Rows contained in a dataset
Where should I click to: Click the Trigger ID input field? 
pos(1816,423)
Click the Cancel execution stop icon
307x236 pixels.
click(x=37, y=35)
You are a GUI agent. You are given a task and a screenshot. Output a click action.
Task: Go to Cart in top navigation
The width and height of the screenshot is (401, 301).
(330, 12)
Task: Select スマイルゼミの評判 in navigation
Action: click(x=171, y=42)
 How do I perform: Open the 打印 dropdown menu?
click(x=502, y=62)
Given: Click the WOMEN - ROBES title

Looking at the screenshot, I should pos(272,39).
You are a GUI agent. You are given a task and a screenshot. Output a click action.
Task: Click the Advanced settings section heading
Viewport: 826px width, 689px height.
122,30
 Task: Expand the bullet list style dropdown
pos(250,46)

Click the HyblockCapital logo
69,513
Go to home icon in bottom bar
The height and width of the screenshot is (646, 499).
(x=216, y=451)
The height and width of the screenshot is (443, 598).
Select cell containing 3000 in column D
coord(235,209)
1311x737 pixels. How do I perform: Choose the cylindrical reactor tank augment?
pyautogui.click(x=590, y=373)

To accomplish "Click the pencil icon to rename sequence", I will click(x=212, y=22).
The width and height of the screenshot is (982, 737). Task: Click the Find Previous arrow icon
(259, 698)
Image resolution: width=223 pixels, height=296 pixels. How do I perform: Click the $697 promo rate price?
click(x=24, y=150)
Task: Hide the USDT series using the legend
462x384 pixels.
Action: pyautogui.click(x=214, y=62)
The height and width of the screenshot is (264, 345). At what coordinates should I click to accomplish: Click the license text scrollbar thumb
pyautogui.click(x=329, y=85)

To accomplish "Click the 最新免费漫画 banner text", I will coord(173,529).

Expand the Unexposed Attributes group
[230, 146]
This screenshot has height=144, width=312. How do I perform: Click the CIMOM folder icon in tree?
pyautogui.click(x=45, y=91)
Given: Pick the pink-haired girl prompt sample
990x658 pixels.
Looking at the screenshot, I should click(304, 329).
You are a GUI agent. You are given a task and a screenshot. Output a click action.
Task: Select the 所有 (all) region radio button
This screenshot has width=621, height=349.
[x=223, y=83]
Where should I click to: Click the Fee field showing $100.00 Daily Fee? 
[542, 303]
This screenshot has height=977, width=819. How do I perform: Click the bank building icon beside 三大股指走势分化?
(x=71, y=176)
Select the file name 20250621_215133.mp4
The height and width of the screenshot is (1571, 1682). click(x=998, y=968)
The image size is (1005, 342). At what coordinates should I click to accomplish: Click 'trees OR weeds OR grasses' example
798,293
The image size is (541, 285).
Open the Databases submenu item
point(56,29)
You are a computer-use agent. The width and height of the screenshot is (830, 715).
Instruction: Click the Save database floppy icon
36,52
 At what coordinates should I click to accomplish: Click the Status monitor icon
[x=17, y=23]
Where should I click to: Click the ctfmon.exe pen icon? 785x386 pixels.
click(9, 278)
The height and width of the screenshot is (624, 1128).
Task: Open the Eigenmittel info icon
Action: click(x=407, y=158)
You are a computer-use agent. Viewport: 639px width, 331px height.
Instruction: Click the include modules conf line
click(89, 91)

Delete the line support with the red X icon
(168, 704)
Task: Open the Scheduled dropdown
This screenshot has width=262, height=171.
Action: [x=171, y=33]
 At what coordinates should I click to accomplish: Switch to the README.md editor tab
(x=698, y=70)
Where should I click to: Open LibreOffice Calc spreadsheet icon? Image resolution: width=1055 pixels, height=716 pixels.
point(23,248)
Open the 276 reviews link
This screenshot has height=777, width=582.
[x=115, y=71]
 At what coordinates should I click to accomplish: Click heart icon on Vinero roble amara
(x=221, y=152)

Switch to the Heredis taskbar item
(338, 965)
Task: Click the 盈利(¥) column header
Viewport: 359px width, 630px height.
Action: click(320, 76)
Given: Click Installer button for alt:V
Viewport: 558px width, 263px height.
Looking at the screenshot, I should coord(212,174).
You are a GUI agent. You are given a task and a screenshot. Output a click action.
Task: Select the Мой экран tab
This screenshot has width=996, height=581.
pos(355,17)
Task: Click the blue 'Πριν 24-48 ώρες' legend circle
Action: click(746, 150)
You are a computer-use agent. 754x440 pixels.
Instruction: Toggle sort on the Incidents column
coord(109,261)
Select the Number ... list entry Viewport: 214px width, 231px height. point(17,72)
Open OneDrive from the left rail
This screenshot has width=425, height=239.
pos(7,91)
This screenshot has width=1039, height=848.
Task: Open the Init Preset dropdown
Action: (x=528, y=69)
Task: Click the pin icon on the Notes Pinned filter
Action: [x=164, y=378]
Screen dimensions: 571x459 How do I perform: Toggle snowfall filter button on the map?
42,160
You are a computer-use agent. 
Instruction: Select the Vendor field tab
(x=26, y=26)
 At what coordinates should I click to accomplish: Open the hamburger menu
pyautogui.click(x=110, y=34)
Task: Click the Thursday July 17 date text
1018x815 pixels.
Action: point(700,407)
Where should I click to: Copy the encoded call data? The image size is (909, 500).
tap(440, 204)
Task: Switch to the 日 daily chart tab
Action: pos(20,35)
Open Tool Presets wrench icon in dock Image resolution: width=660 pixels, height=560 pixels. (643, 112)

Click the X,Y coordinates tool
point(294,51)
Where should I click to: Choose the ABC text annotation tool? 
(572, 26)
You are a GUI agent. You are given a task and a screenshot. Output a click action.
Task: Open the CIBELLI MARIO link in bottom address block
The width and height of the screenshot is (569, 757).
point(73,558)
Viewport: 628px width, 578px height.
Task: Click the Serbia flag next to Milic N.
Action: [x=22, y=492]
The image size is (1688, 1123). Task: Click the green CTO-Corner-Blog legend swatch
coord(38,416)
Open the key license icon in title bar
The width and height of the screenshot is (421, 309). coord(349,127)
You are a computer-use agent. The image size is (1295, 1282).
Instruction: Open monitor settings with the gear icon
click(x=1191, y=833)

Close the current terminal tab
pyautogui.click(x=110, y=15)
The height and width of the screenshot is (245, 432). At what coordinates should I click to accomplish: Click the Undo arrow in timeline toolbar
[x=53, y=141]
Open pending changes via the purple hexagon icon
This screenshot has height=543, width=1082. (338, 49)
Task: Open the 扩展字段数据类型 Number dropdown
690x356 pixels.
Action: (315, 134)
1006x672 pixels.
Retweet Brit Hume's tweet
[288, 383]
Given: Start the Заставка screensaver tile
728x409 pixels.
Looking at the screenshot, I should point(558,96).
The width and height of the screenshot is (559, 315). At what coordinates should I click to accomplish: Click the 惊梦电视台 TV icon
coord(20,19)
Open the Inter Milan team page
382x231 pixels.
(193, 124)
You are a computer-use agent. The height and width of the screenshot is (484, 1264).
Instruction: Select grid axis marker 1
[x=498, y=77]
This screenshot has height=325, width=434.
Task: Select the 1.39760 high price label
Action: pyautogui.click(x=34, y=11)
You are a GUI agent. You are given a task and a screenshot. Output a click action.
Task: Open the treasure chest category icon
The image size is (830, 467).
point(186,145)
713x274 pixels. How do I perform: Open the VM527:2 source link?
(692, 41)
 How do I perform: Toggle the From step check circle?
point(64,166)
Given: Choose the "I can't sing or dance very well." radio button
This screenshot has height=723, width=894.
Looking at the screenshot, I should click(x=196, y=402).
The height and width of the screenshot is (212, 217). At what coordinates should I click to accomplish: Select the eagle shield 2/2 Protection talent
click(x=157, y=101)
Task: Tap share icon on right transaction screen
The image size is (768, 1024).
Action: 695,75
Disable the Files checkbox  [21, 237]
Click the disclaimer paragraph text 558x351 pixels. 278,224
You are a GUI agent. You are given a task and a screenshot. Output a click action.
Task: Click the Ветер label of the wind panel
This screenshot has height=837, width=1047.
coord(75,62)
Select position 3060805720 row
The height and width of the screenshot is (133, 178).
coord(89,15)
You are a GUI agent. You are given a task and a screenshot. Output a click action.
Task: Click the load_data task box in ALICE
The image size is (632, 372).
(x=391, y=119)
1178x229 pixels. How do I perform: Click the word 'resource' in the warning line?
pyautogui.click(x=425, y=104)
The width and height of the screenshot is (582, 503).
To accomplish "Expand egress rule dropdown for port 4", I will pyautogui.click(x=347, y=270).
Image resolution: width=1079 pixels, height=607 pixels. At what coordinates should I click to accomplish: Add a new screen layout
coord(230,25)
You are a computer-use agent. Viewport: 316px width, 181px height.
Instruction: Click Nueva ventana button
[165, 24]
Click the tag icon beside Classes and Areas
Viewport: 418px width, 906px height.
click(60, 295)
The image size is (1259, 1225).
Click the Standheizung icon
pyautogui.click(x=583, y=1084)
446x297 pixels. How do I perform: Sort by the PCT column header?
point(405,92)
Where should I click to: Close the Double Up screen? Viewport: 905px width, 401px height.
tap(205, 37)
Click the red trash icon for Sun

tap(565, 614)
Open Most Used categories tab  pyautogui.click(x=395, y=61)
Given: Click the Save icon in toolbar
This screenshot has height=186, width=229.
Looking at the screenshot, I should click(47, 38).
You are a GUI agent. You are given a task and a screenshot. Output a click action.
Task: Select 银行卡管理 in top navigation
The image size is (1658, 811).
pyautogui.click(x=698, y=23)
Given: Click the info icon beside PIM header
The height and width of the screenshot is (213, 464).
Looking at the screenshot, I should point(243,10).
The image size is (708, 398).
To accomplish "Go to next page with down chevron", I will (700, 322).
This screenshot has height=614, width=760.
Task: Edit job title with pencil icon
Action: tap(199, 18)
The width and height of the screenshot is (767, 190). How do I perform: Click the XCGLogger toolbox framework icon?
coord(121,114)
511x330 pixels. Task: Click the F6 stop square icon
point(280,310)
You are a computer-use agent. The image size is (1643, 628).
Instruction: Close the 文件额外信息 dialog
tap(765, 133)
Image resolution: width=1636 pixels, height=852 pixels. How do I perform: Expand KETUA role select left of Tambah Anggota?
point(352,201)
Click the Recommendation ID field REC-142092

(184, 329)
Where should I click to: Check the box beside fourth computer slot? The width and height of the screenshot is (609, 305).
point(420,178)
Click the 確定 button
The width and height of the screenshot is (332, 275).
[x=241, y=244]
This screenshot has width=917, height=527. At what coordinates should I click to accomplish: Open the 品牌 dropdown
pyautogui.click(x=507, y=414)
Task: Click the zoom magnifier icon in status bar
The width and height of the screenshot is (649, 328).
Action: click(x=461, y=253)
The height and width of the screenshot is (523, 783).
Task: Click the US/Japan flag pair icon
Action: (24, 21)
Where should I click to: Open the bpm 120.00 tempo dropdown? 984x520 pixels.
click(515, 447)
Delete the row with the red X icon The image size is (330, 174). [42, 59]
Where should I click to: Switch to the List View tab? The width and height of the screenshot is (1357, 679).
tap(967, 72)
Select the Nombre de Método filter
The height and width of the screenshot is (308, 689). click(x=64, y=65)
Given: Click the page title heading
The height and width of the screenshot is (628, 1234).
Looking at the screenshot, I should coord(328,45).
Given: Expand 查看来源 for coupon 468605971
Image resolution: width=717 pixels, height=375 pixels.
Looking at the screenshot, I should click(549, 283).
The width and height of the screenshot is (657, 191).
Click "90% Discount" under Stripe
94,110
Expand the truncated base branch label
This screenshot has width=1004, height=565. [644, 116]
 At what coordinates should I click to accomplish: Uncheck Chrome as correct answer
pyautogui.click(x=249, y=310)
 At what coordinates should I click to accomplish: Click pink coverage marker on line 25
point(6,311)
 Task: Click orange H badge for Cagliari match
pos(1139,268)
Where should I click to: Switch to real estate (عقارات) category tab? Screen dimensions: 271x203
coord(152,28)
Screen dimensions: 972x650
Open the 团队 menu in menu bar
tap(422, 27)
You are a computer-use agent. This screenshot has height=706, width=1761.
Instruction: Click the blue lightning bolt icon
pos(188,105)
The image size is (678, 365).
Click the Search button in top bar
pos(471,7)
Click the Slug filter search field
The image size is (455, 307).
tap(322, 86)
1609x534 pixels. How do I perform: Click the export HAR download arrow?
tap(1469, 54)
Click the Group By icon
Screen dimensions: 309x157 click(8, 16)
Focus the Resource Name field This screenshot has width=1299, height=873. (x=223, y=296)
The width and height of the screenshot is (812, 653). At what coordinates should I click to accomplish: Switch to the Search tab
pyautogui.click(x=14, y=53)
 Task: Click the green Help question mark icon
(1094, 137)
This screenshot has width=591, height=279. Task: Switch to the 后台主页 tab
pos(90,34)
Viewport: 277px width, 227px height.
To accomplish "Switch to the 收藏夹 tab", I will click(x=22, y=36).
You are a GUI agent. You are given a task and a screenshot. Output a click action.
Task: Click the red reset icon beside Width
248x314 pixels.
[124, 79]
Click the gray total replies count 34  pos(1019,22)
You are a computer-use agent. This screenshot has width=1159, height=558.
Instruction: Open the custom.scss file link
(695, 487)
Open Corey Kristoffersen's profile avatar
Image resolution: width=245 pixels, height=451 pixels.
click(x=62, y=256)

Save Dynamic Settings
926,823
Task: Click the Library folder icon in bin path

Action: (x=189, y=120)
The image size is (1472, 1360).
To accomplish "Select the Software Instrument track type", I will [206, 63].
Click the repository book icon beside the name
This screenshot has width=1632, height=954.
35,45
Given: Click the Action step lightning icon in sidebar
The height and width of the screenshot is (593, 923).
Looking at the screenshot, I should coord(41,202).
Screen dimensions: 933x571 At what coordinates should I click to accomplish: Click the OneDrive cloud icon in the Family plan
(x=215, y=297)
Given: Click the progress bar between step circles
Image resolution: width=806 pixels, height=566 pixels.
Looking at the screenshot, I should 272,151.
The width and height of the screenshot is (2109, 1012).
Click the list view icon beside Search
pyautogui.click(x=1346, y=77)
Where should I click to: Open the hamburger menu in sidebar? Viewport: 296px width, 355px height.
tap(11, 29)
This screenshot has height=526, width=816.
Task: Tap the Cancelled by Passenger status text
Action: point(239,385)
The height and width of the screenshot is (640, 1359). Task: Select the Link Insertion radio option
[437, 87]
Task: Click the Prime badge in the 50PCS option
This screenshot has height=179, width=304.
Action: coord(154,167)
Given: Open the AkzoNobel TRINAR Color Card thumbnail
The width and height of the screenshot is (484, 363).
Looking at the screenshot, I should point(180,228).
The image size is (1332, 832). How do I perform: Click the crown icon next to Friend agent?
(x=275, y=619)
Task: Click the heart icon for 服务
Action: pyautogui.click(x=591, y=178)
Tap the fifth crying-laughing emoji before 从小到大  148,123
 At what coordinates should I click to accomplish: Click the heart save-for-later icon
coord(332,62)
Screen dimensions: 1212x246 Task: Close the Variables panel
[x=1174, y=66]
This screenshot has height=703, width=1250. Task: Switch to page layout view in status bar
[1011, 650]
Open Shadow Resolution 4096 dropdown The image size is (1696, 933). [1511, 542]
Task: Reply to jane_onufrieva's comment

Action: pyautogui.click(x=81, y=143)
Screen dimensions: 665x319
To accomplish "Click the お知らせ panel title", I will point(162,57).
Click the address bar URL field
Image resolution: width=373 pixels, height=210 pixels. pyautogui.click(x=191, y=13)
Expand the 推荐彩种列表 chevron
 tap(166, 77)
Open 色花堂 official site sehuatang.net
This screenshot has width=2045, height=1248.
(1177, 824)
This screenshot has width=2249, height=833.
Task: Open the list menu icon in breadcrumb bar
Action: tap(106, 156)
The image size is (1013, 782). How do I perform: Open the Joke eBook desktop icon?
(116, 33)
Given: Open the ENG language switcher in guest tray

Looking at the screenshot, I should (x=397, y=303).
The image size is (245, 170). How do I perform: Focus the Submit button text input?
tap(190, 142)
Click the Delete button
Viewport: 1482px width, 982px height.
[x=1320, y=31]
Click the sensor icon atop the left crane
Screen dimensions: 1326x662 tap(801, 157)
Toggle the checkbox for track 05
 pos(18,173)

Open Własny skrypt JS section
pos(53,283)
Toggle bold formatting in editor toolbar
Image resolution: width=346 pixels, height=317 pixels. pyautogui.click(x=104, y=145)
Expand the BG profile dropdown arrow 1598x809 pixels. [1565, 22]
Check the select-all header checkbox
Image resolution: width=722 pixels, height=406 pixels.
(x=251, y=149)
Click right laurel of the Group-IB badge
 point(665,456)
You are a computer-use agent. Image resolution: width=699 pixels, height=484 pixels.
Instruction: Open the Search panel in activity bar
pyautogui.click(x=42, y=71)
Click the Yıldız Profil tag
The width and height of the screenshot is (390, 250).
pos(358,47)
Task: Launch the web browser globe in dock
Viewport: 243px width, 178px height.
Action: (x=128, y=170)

WRITTEN INSTRUCTION: Arrange the part of the rows above that opens with the line containing "Expand the BG" and runs through the final row as a numbered list, leaving out any blank lines.

ANSWER BELOW:
1. Expand the BG profile dropdown arrow 1598x809 pixels. [1565, 22]
2. Check the select-all header checkbox
3. Image resolution: width=722 pixels, height=406 pixels.
4. (x=251, y=149)
5. Click right laurel of the Group-IB badge
6.  point(665,456)
7. You are a computer-use agent. Image resolution: width=699 pixels, height=484 pixels.
8. Instruction: Open the Search panel in activity bar
9. pyautogui.click(x=42, y=71)
10. Click the Yıldız Profil tag
11. The width and height of the screenshot is (390, 250).
12. pos(358,47)
13. Task: Launch the web browser globe in dock
14. Viewport: 243px width, 178px height.
15. Action: (x=128, y=170)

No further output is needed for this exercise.